**Stated problem A:** Rewrite the rows as a numbered list, starting at the first row and going down through the line that contains "The image size is (1024, 411). [20, 157]". Skip any blank lines.
**Stated problem B:** Pick up the piece about Richard Tuttle's lecture where it ends and keep writing.

**Selected text:**
++++++++

Silencing My Linear Self: Richard Tuttle on the Spiritual in Contemporary Art

Rational thought is overrated. Structured. Ordered. Sequential. Converging to find that one right answer. This was not the process shared by the artist Richard Tuttle during his Logan Lecture at the Denver Art Museum in March. Some would not define it as a lecture or a talk, but instead the ramblings of a non-linear thinker. Tuttle’s thoughts meandered and he struggled to find language to accurately describe his brilliant philosophical and aesthetic concepts. Well into his presentation he said: “the problem with language is to find the words in which we are sharing.”

I took copious notes causing me to focus on the words and phrases that he stammered about expressing, and because I was attuned to his words I was able to capture his final thoughts as they formed into something coherent, such as: “We don’t really know what art is. No one can finely define it.”

++++++++

**Record excerpts:**

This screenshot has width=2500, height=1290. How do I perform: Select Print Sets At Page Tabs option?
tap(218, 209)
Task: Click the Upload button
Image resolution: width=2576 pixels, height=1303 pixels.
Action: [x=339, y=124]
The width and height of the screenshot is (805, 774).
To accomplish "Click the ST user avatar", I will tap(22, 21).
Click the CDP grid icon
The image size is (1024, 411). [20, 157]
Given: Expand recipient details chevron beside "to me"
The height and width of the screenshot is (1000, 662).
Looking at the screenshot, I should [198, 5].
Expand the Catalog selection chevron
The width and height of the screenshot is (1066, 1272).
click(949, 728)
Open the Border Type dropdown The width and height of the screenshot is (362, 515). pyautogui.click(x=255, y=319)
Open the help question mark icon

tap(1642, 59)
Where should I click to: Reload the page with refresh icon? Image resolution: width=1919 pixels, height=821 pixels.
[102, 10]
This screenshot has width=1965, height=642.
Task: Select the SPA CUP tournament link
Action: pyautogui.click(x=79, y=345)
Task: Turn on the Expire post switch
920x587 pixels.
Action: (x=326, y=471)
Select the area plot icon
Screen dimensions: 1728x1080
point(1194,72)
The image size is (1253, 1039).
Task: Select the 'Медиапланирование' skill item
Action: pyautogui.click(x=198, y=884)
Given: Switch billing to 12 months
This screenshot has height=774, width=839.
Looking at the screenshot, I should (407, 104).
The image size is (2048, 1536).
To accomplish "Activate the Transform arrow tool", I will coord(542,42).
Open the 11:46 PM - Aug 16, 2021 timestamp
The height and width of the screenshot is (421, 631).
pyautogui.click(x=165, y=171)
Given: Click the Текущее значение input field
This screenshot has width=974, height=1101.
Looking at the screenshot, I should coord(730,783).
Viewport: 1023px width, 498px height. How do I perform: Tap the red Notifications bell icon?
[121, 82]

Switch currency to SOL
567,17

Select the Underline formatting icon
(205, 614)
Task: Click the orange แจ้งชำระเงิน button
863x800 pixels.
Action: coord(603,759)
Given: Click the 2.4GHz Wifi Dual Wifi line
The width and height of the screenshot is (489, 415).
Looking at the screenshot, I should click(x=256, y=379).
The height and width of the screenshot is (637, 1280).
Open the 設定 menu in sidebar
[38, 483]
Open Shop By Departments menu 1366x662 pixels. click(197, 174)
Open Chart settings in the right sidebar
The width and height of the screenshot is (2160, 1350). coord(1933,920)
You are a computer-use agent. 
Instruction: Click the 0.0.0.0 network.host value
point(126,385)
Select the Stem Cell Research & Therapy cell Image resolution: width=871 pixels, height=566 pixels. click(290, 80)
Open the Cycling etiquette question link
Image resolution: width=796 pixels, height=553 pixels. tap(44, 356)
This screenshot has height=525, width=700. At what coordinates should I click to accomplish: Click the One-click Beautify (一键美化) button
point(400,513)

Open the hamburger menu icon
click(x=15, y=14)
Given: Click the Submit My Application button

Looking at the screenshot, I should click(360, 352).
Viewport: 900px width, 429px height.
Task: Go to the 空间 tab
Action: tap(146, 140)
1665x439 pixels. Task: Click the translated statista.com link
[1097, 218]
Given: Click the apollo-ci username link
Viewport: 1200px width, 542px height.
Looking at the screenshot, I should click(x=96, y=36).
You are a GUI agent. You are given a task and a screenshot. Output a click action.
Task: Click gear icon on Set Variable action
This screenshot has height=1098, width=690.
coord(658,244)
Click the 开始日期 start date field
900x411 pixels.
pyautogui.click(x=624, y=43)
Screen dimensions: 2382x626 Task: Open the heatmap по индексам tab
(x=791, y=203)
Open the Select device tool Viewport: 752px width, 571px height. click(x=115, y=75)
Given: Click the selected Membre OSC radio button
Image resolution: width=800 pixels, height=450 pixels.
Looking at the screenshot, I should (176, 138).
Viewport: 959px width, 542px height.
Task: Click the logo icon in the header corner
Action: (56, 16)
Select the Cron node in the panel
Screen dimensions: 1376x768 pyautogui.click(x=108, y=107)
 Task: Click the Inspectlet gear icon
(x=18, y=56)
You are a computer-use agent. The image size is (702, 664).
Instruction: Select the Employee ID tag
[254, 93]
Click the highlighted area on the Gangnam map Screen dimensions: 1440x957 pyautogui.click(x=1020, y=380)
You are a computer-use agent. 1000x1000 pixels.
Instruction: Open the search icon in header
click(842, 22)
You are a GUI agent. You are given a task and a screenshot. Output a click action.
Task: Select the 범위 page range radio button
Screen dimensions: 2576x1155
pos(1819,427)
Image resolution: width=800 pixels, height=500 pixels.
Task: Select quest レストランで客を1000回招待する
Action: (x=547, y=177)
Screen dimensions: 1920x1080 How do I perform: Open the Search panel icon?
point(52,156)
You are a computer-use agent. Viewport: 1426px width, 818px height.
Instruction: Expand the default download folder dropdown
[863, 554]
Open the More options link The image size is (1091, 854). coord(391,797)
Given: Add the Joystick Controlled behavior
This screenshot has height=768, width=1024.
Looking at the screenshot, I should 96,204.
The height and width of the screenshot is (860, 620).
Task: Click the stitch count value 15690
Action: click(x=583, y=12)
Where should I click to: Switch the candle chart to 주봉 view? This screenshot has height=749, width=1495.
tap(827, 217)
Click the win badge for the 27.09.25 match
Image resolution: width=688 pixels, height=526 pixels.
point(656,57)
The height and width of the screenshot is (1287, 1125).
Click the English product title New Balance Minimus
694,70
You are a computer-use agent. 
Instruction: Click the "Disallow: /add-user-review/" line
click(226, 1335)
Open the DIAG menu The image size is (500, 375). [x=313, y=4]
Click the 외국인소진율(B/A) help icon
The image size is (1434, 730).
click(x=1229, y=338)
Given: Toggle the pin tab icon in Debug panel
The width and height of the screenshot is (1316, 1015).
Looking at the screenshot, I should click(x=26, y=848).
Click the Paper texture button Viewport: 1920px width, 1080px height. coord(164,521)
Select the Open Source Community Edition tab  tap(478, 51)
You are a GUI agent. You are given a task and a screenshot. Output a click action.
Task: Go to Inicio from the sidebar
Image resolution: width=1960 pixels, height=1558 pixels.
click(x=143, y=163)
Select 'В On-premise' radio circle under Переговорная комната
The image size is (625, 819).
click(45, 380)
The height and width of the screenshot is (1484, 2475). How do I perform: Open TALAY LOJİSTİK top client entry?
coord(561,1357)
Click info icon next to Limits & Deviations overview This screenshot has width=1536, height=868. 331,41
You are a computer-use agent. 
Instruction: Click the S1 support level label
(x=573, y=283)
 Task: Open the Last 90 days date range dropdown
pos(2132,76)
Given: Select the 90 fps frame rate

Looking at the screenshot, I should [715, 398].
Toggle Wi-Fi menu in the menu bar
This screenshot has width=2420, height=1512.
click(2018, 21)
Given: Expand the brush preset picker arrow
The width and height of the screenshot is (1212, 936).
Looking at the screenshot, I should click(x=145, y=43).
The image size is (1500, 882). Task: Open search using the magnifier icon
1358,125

++++++++

**Exercise output A:**
1. This screenshot has width=2500, height=1290. How do I perform: Select Print Sets At Page Tabs option?
2. tap(218, 209)
3. Task: Click the Upload button
4. Image resolution: width=2576 pixels, height=1303 pixels.
5. Action: [x=339, y=124]
6. The width and height of the screenshot is (805, 774).
7. To accomplish "Click the ST user avatar", I will tap(22, 21).
8. Click the CDP grid icon
9. The image size is (1024, 411). [20, 157]

**Exercise output B:**
The focus of the Spring Logan Lecture Series at Denver Art Museum was on five artists, selected by Modern & Contemporary Curator Gwen Chanzit, whose primary concern was for materiality. The final artist in the series, Nick Cave, speaks on May 16 at 7 p.m. Tuttle famously said before this night: “I make form out of material, but I also make material out of form.”

In Denver, Tuttle spoke about his recent (May-July 2011) exhibition at the Pace Gallery in Chelsea, “What’s the Wind,” which featured seven large-scale sculptures by the artist who lives in New Mexico with his wife, the poet Mei-mei Berssenbrugge. He said: “I’d rather be a servant of art,” and added that while he loves materials, his art is not about materiality. “It’s about exploring the physical world and the dimensional world. I love materials but the dream would be to make something on the spiritual side of things rather than the material side of things.”

What a refreshingly honest admission. Not many contemporary artists would dare speak of things nonmaterial and fewer still who would go so far as to admit they would prefer to make work that is incorporeal.

“If one hopes to shape the world we live in, unless we have access to those [spiritual] ideas, then we cannot hope to do more than work on the surface of where things are now,” Tuttle said.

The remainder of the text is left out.